I'll need a parser object, of course. And this is going to be part of the DevRoadmaps Clarion Library, so it needs to follow the DCL naming conventions. That means that DCL_ is the first part of the name (Clarion doesn't support namespaces in class names, so I fake these by separating name parts with underscores).
The second part of the name? Maybe Clarion, since the parser is a class that relates specifically to Clarion's own functionality. If, for instance, I wrote some code to manipulate solution or project files I'd also begin those classes with DCL_Clarion_. If I'm not expecting a lot of classes then two levels of naming is sufficient, although sometimes I'll go to three.
Provisionally, I'll name my class DCL_Clarion_TXAParser. For more on creating test apps see Creating a ClarionTest test DLL (DCL).
The first test
So what should my first test look like? A reasonable place to start seems to be identifying the number of embed points in a TXA, using code like this:
I'm not creating this code from scratch; instead I'm refactoring a previously created set of classes to use the DCL standards and existing DCL classes. But the original code doesn't have a GetEmbedCount method so I'll have to add that at some point.
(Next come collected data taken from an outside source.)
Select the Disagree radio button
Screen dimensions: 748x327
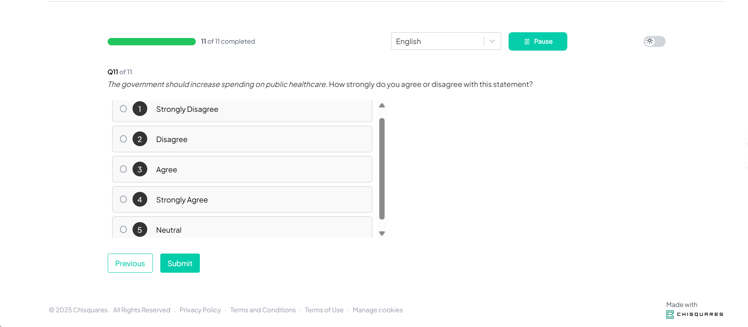(124, 139)
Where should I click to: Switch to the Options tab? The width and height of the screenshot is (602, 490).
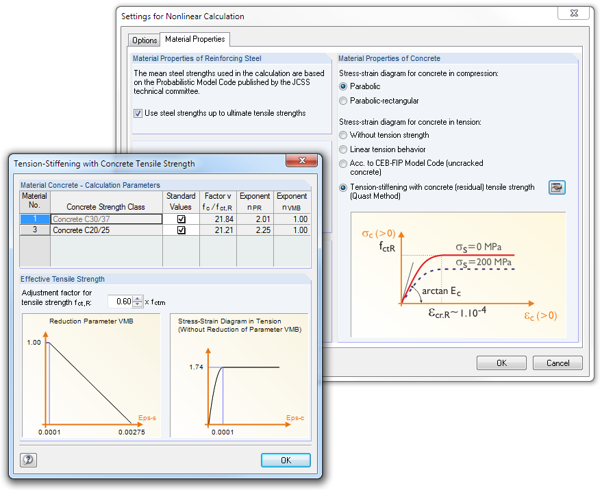click(144, 40)
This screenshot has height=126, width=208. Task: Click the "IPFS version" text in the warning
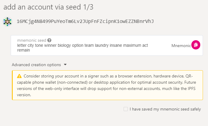coord(106,92)
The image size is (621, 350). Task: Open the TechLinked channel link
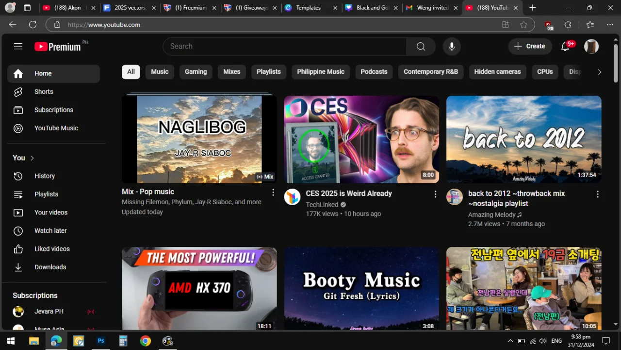point(322,205)
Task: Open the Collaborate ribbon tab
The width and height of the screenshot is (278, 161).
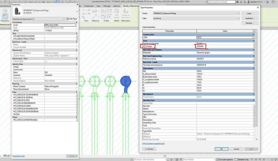Action: tap(89, 6)
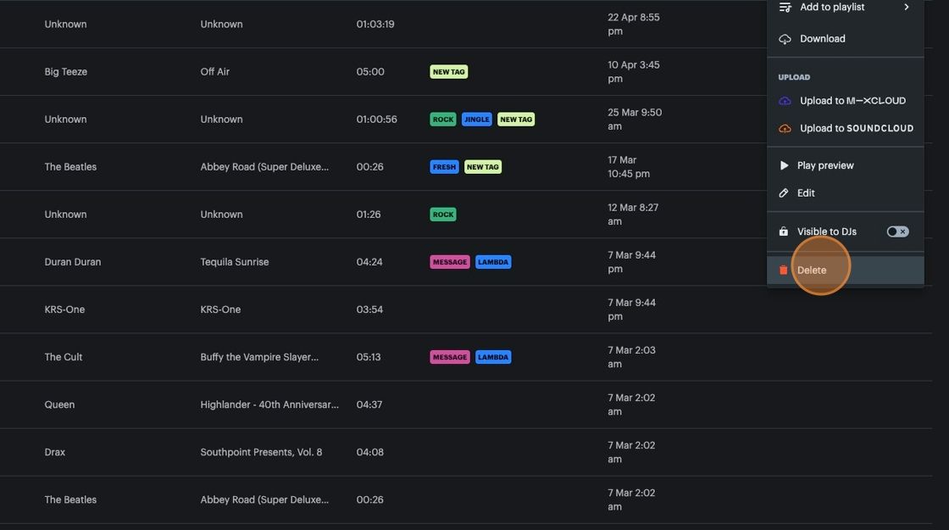Click the Play preview triangle icon
This screenshot has width=949, height=530.
tap(784, 165)
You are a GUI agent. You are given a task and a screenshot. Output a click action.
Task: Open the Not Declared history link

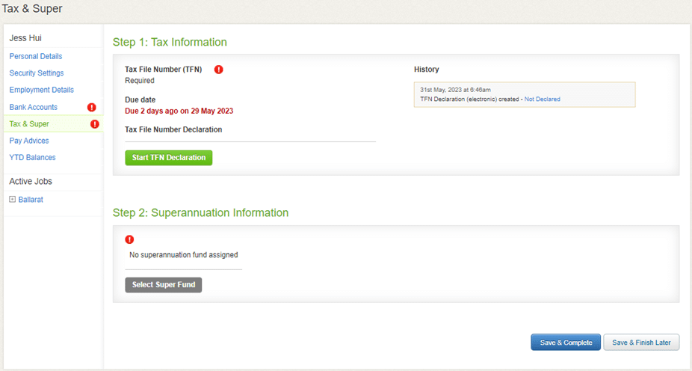coord(542,99)
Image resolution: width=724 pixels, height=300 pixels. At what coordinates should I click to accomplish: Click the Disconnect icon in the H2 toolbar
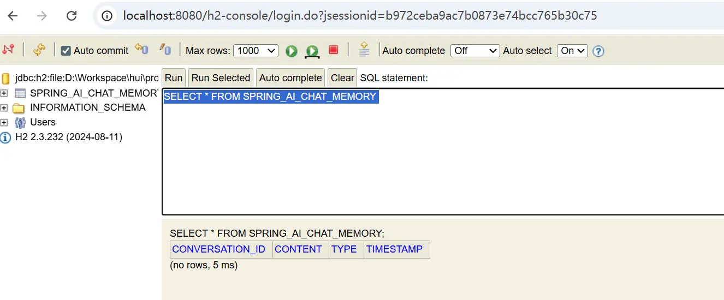pos(8,50)
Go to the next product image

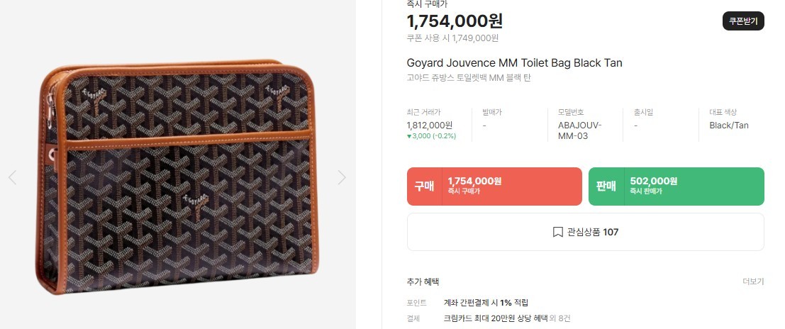click(x=342, y=177)
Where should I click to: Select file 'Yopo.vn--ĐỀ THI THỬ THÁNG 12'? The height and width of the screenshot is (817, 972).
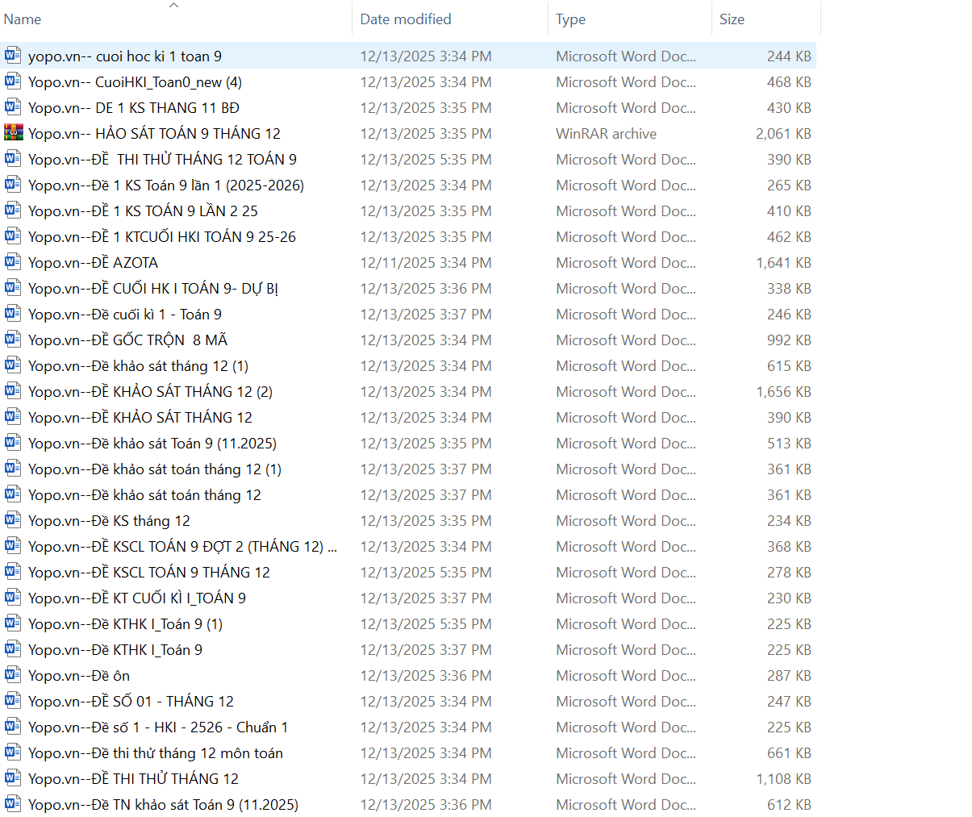click(x=133, y=779)
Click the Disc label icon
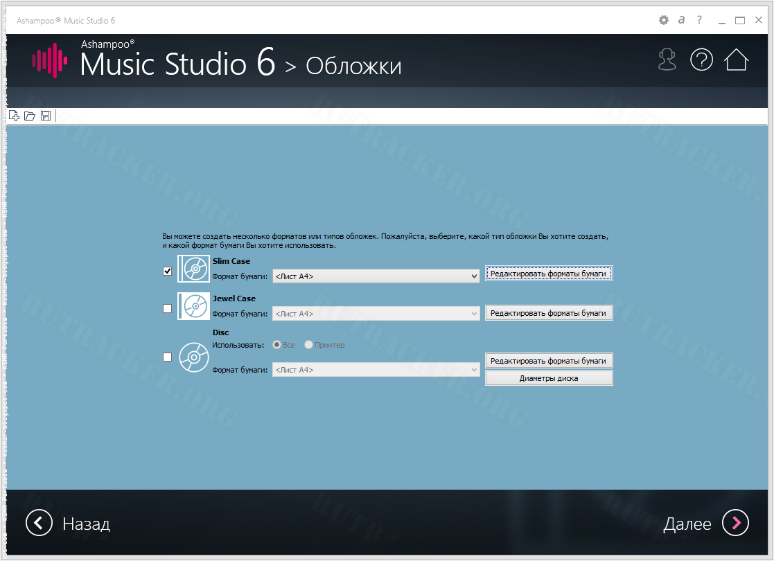The image size is (774, 561). (193, 357)

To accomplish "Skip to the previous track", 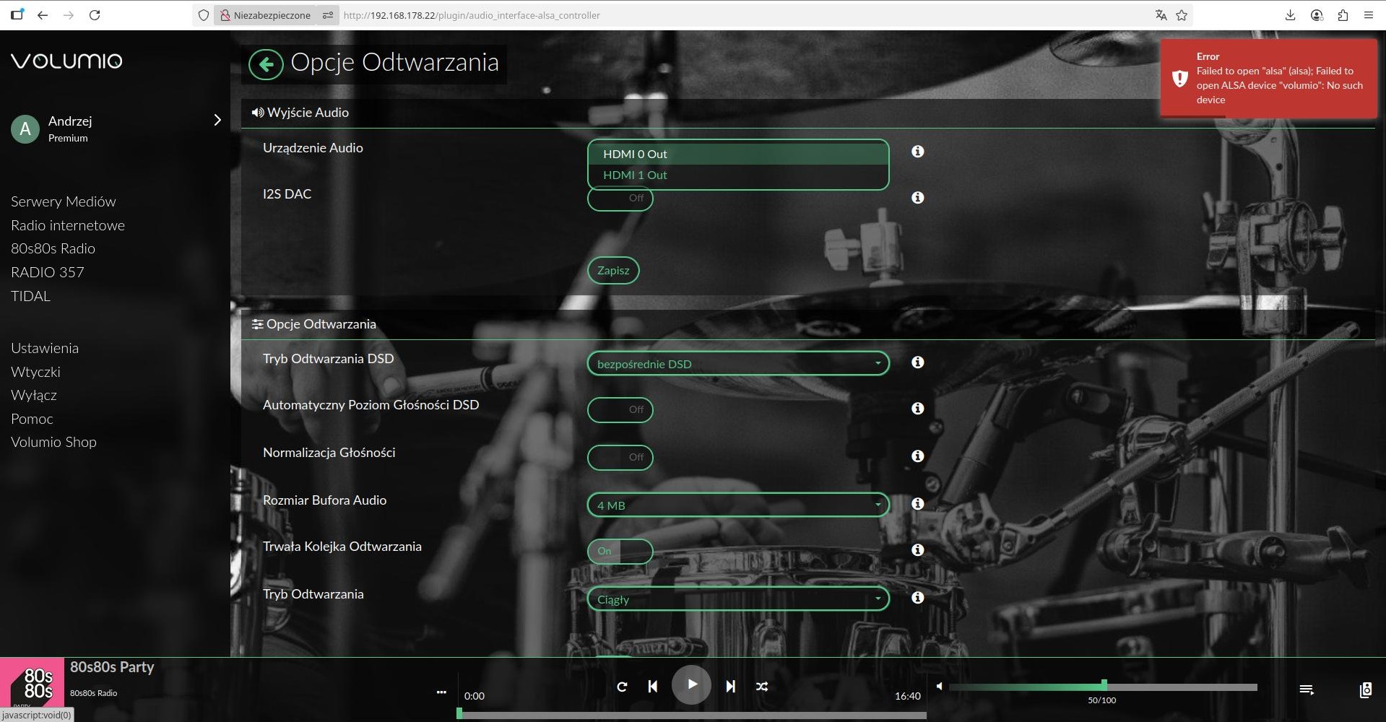I will [653, 687].
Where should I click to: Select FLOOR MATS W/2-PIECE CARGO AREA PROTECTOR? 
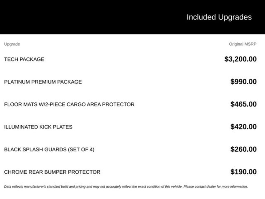pos(69,104)
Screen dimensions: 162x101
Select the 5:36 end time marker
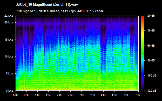click(x=138, y=95)
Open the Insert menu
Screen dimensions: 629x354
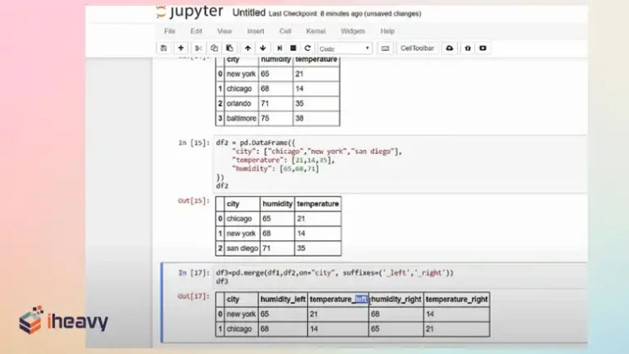point(256,31)
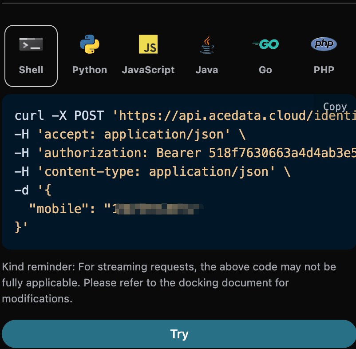Click the Shell terminal icon
This screenshot has width=356, height=349.
pos(31,44)
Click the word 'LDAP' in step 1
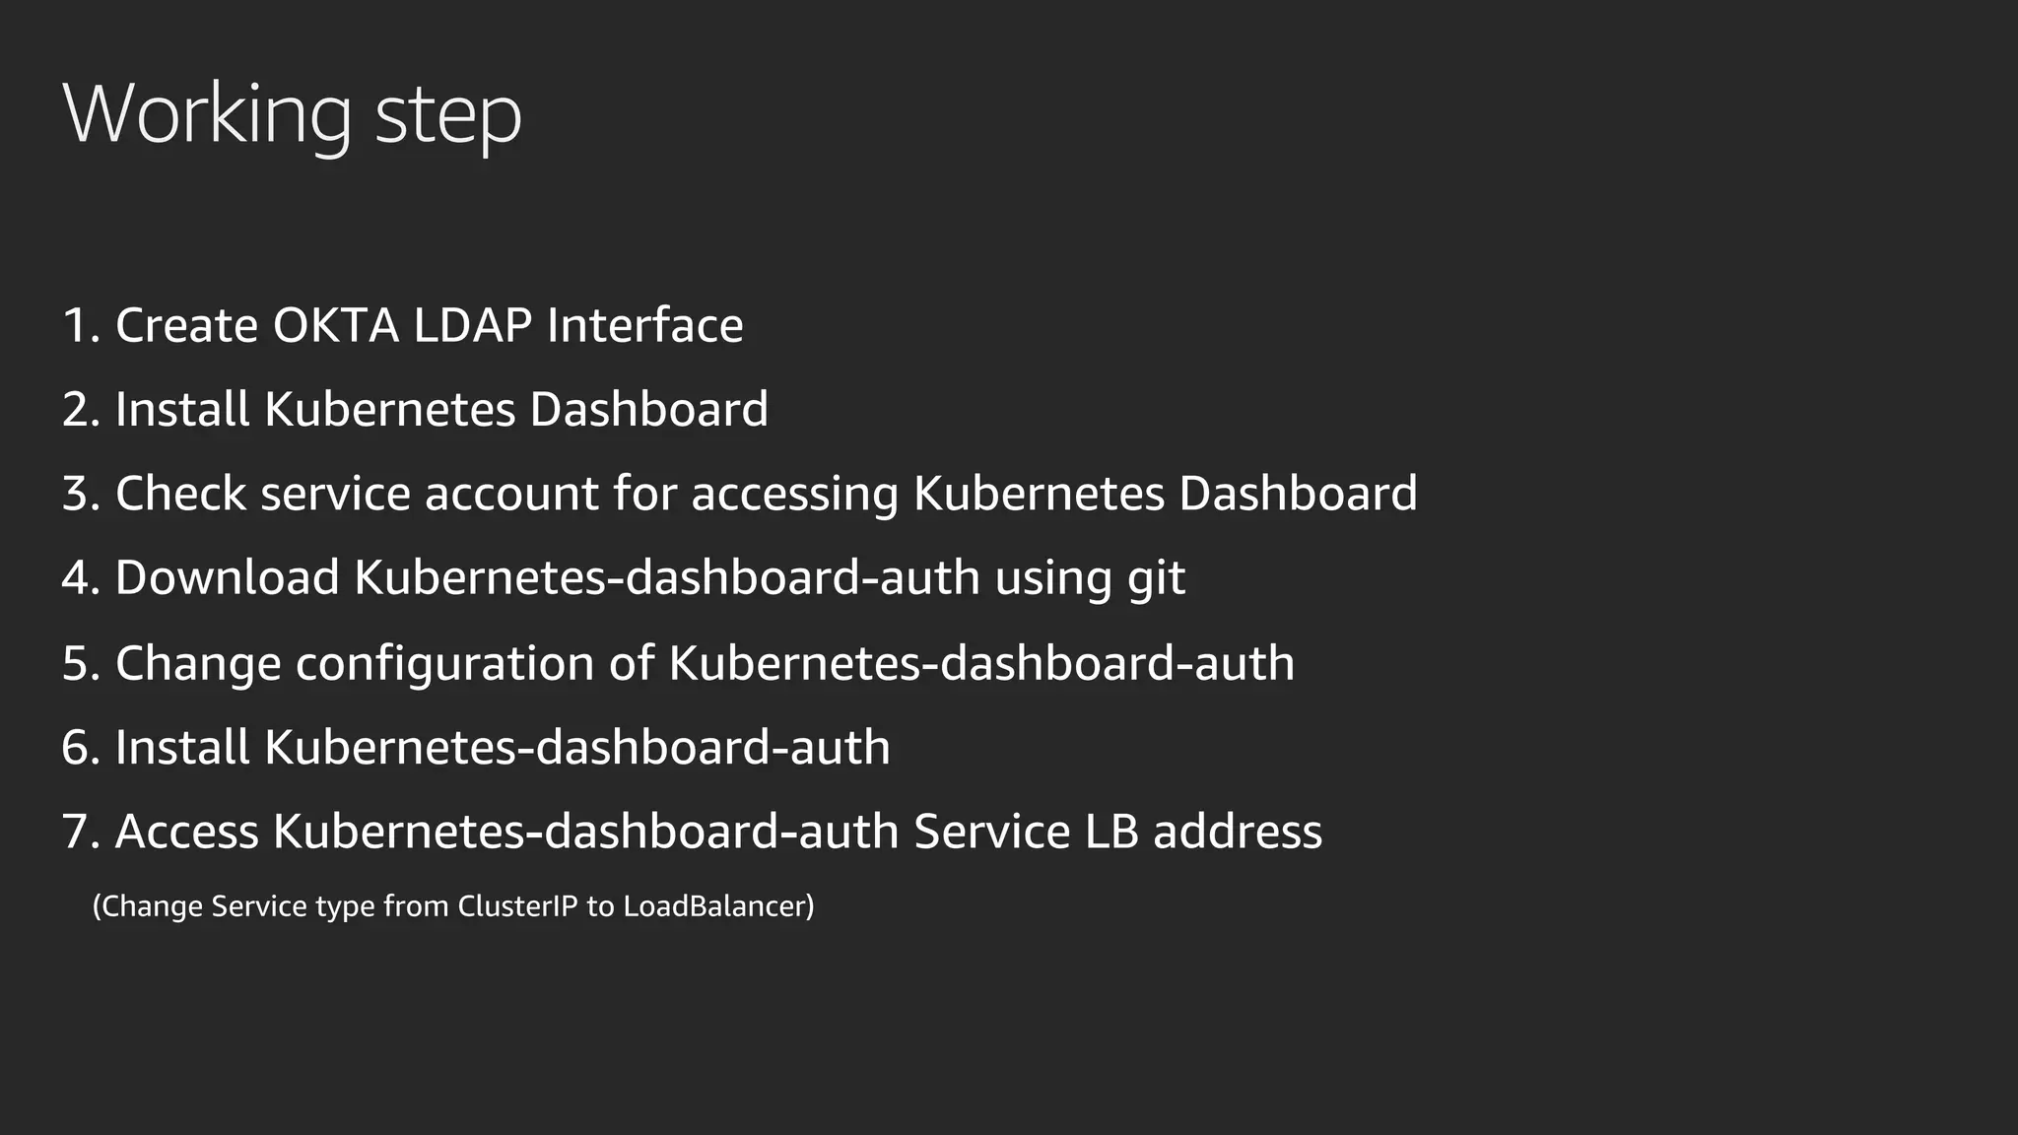The height and width of the screenshot is (1135, 2018). (x=473, y=325)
The first decision I have to make is how to store the embed data. Originally I used a SQL database, but this now appears to be a liability. My parser should use something more transient that can be converted to a permanent store or just discarded after use. An in-memory data store, in the form of nested queues, fits the bill:
Since these queues are used by DCL_Clarion_TXAParser I've included them in DCL_Clarion_TXAParser.inc and have given them a prefix of DCL_Clarion_TXAParser_.
The parser's job will be to populate these queues so that I end up with a DCL_Clarion_TXAParser_ProcedureQueue containing one or more records. Each of those procedure records has one or more DCL_Clarion_TXAParser_EmbedQueue records, each of which has one or more DCL_Clarion_TXAParser_EmbedLineQueue records for each line in a given embed point. With that queue structure in hand I can easily update a database or create a text file, as I see fit.
At first blush this looks like an ideal task for a procedure. Pass in the name of the TXA and an empty queue and get back a filled queue: presto! But here's why I think the procedural solution is hardly ever a good solution: there's almost always some new functionality you will want to add which doesn't fit into the existing procedure.
Think about error handling. You can have the parsing procedure return an errorcode if the parse fails for any reason, but what if you want to get a more detailed error response? What if you want to enable tracing or logging? How would you do that in a single procedure call, without burdening the procedure with some obscenely large number of parameters?
In fact, once I began rewriting my parsing code as a class I ended up with rather a lot of methods and a few properties as well:
I won't go into all of these methods in detail - you can have a look at the source if you're interested. Briefly, there are a few private methods to break up the internal code into reusable blocks (you'd use routines in a procedural implementation), and there are some public methods to get the procedure and embed counts, parse the specified TXA, reset the parser and specify the particular queue to use.
Now, show me how you'd implement all that in a procedure!
Note that use of the SetQueue method. By default the class will use its own internal DCL_Clarion_TXAParser_ProcedureQueue instance, but if I wish I can tell the class to use an external queue so I can more easily process the data, e.g. to write it to a database or a text file.